**Work order**
Leave out the images and transcribe the entries below word for word.

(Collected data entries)
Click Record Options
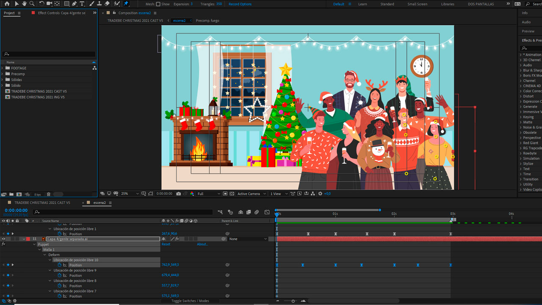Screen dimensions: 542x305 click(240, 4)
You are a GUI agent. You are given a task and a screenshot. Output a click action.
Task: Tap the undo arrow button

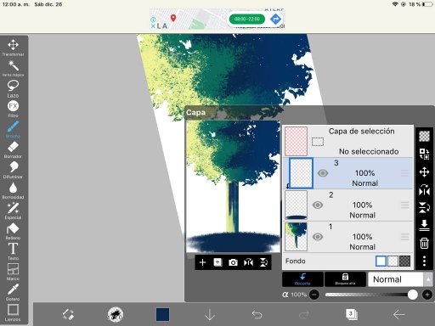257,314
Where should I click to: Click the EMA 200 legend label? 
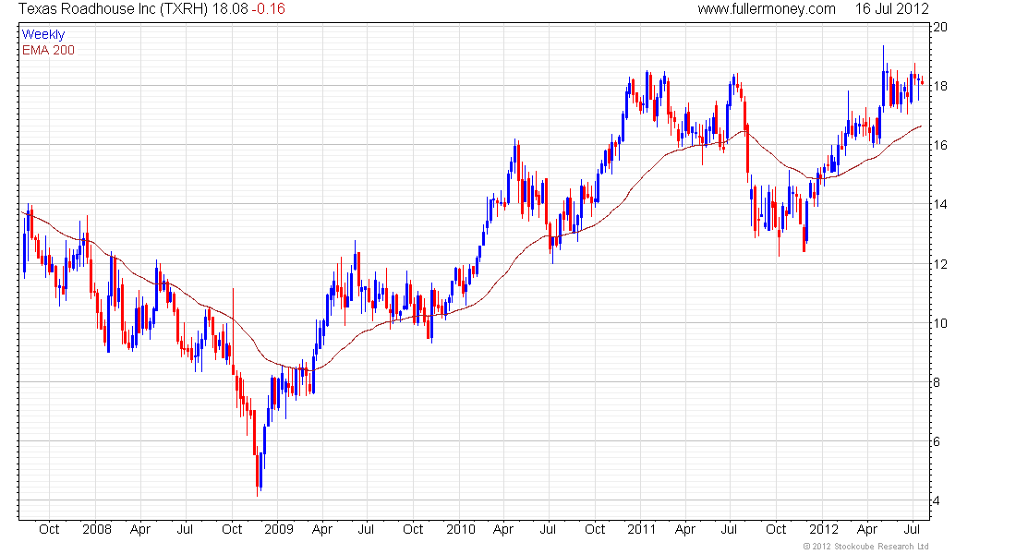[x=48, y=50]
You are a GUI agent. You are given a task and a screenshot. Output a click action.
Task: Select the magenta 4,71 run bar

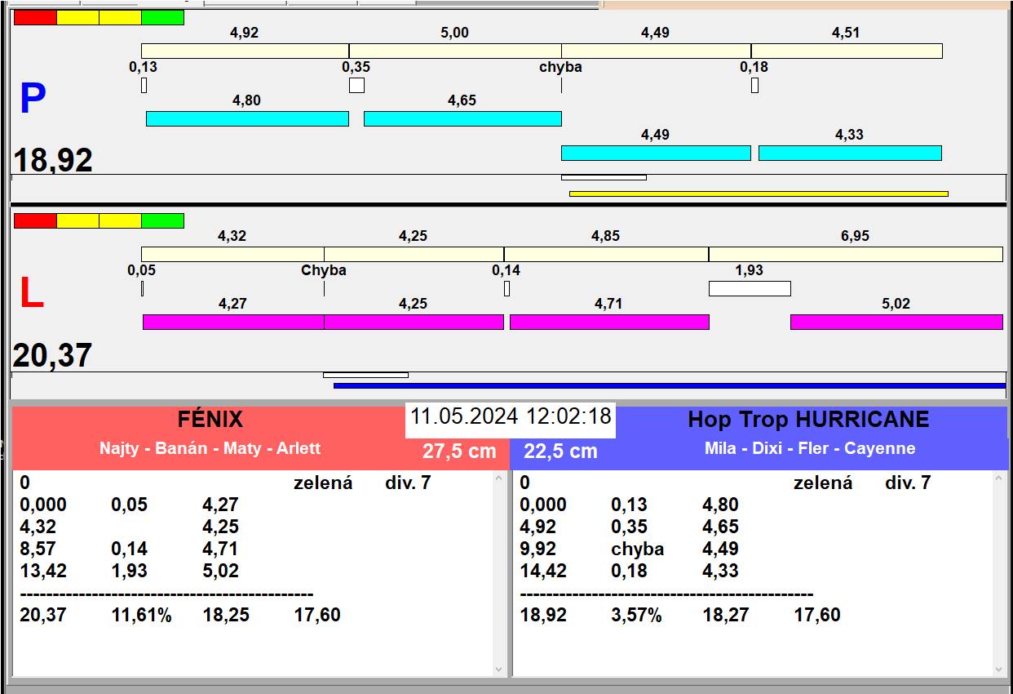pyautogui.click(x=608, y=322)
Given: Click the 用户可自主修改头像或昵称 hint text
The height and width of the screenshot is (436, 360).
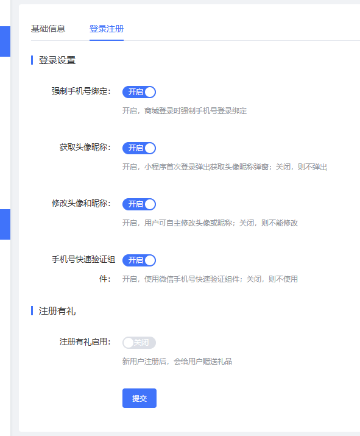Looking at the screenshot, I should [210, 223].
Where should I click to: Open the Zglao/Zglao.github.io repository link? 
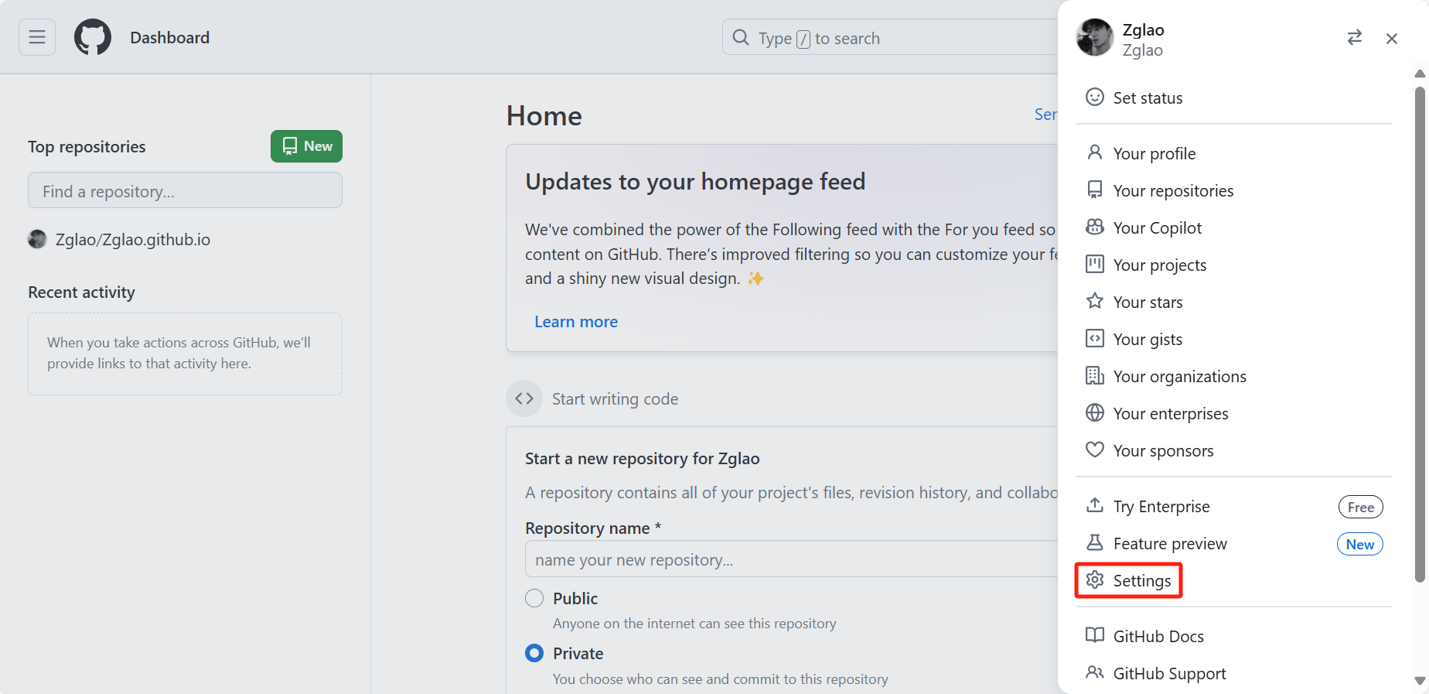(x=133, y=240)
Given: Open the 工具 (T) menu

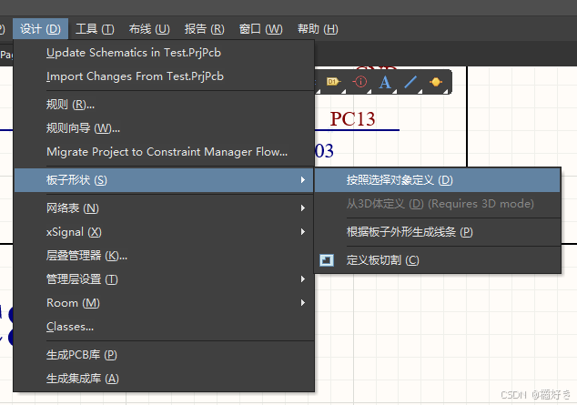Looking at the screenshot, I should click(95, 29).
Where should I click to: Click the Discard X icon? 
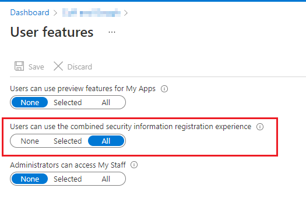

**Answer area**
Click Record Options
Screen dimensions: 542x305 click(240, 4)
You are a GUI agent. You are given a task and a screenshot. Output a click action.
Task: Tap the undo arrow button

257,314
Where should I click to: Click the EMA 200 legend label? 
[x=48, y=50]
You are a GUI agent. You are given a task and a screenshot. Output a click action.
Task: Select the magenta 4,71 run bar

pyautogui.click(x=608, y=322)
Given: Click the 用户可自主修改头像或昵称 hint text
The height and width of the screenshot is (436, 360).
Looking at the screenshot, I should [210, 223].
Where should I click to: Open the Zglao/Zglao.github.io repository link? 
(x=133, y=240)
Given: Open the 工具 (T) menu

Looking at the screenshot, I should click(95, 29).
Where should I click to: Click the Discard X icon? 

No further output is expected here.